This method is called when the spider is opened

close_spider(self, spider)

This method is called when the spider is closed

from_crawler(cls, crawler)

If present, this classmethod is called to create a pipeline instance from a Crawler. It must return a new instance of the pipeline. Crawler object provides access to all Scrapy core components like settings and signals; it is a way for pipeline to access them and hook its functionality into Scrapy

# validation and dropping
from scrapy.exceptions import DropItem
class PricePipeline(object):
	vat_factor = 1.15
	def process_item(self, item, spider):
		if item['price']:
			if item['price_excludes_vat']:
				item['price'] = item['price'] * self.vat_factor
			return item
		else:
			raise DropItem("Missing price in %s" % item)
# write items to a JSON file
# If you really want to store all scraped items into a JSON file you should use the Feed exports.
import json
class JsonWriterPipeline(object):
	def open_spider(self, spider):
		self.file = open('items.jl', 'wb')
	def close_spider(self, spider):
		self.file.close()
	def process_item(self, item, spider):
		line = json.dumps(dict(item)) + "\n"
		self.file.write(line)
		return item
# Write items to MongoDB
import pymongo
class MongoPipeline(object):
	collection_name = 'scrapy_items'
	def __init__(self, mongo_uri, mongo_db):
		self.mongo_uri = mongo_uri
		self.mongo_db = mongo_db
	@classmethod
	def from_crawler(cls, crawler):
		return cls(
			mongo_uri=crawler.settings.get('MONGO_URI'),
			mongo_db=crawler.settings.get('MONGO_DATABASE', 'items')
		)
	def open_spider(self, spider):
		self.client = pymongo.MongoClient(self.mongo_uri)
		self.db = self.client[self.mongo_db]
	def close_spider(self, spider):
		self.client.close()
	def process_item(self, item, spider):
		self.db[self.collection_name].insert(dict(item))
		return item
# deferred write screenshot filename into item
import scrapy
import hashlib
from urllib.parse import quote
class ScreenshotPipeline(object):
	"""Pipeline that uses Splash to render screenshot of every Scrapy item."""
	SPLASH_URL = "http://localhost:8050/render.png?url={}"
	def process_item(self, item, spider):
		encoded_item_url = quote(item["url"])
		screenshot_url = self.SPLASH_URL.format(encoded_item_url)
		request = scrapy.Request(screenshot_url)
		dfd = spider.crawler.engine.download(request, spider)
		dfd.addBoth(self.return_item, item)
		return dfd
	def return_item(self, response, item):
		if response.status != 200:
			# Error happened, return item.
			return item
		# Save screenshot to file, filename will be hash of url.
		url = item["url"]
		url_hash = hashlib.md5(url.encode("utf8")).hexdigest()
		filename = "{}.png".format(url_hash)
		with open(filename, "wb") as f:
			f.write(response.body)
		# Store filename in item.
		item["screenshot_filename"] = filename
		return item
# A filter that looks for duplicate items, and drops those items that were already processed.
from scrapy.exceptions import DorpItem
class DuplicatesPipeline(object):
	def __init__(self):
		self.ids_seen = set()
	def process_item(self, item, spider):
		if item['id'] in self.ids_seen:
			raise DropItem("Duplicate item found: %s" % item)
		else:
			self.ids_seen.add(item['id'])
		return item

To activate an Item Pipeline component you must add its class to the ITEM_PIPELINES setting, items go through from lower valued to higher valued classes. It’s customary to define these numbers in the 0-1000 range

Storing Data& Feed Exports

One of the most frequently required features when implementing scrapers is being able to store the scraped data properly and, quite often, that means generating an “export file” with the scraped data (commonly called “export feed”) to be consumed by other systems.

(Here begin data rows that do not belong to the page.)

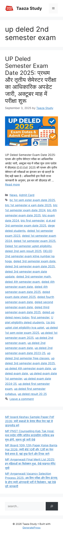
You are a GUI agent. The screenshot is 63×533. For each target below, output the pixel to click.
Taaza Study (29, 8)
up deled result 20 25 (32, 394)
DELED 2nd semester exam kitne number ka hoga (30, 256)
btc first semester (32, 220)
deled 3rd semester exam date (34, 261)
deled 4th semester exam (22, 281)
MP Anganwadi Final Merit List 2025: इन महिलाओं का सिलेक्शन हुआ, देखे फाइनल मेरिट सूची (30, 464)
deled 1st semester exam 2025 (34, 241)
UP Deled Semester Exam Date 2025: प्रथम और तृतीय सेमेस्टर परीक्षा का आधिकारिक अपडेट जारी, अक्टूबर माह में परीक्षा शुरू (30, 79)
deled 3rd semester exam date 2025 (30, 266)
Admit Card (26, 195)
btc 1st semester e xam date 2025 (28, 205)
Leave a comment (22, 399)
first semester (40, 317)
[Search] (52, 506)
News (13, 195)
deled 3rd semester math (33, 276)
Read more (12, 184)
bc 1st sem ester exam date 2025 (32, 200)
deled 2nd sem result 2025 (23, 251)
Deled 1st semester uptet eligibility (28, 246)
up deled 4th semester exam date (28, 368)
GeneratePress (31, 527)
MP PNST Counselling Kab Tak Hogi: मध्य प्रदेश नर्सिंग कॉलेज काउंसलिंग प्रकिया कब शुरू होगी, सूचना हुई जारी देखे (29, 435)
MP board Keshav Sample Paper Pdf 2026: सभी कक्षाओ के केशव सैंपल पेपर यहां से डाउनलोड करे (29, 421)
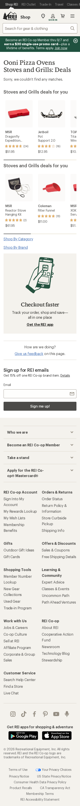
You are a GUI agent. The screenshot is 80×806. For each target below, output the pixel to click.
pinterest (45, 714)
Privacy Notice (19, 776)
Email (7, 385)
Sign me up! (40, 406)
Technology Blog (56, 653)
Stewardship (52, 660)
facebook (34, 714)
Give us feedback (29, 353)
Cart (62, 16)
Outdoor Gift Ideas (19, 550)
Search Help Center (20, 679)
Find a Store (13, 686)
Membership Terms (40, 794)
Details (65, 375)
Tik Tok (24, 714)
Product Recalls (21, 788)
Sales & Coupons (56, 550)
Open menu (72, 16)
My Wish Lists (14, 518)
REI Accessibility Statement (40, 799)
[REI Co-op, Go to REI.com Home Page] (10, 16)
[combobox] (40, 28)
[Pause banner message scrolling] (75, 40)
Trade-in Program (17, 608)
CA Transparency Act (55, 788)
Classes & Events (55, 589)
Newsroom (51, 647)
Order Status (52, 499)
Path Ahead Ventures (59, 602)
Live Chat (11, 693)
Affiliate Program (17, 647)
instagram (13, 714)
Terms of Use (18, 769)
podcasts (67, 714)
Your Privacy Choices (56, 769)
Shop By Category (18, 239)
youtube (56, 714)
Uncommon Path (55, 595)
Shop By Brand (16, 247)
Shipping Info (53, 530)
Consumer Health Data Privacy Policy (40, 782)
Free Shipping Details (59, 557)
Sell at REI (11, 641)
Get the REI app (40, 324)
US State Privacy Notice (54, 776)
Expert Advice (53, 582)
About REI (50, 627)
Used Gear (12, 601)
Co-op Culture (15, 634)
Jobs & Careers (16, 627)
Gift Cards (12, 557)
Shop (25, 16)
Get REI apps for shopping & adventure (40, 727)
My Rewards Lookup (20, 511)
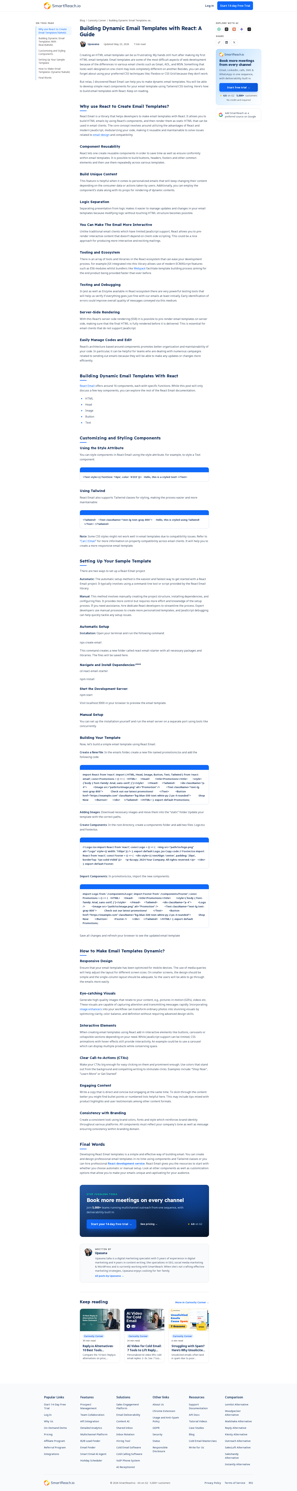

Scrapy provides this functionality out of the box with the Feed Exports, which allows you to generate a feed with the scraped items, using multiple serialization formats and storage backends.

The simplest way to store the scraped data is by using Feed exports

# For historic reasons, Scrapy appends to a given file instead of overwriting its contents. If you run this command twice without removing the file before the second time, you’ll end up with a broken JSON file

scrapy crawl quotes -o quotes.json
# The JSON Lines format is useful because it’s stream-like, you can easily append new records to it. It doesn’t have the same problem of JSON when you run twice. Also, as each record is a separate line, you can process big files without having to fit everything in memory, there are tools like JQ https://stedolan.github.io/jq/ to help doing that at the command-line.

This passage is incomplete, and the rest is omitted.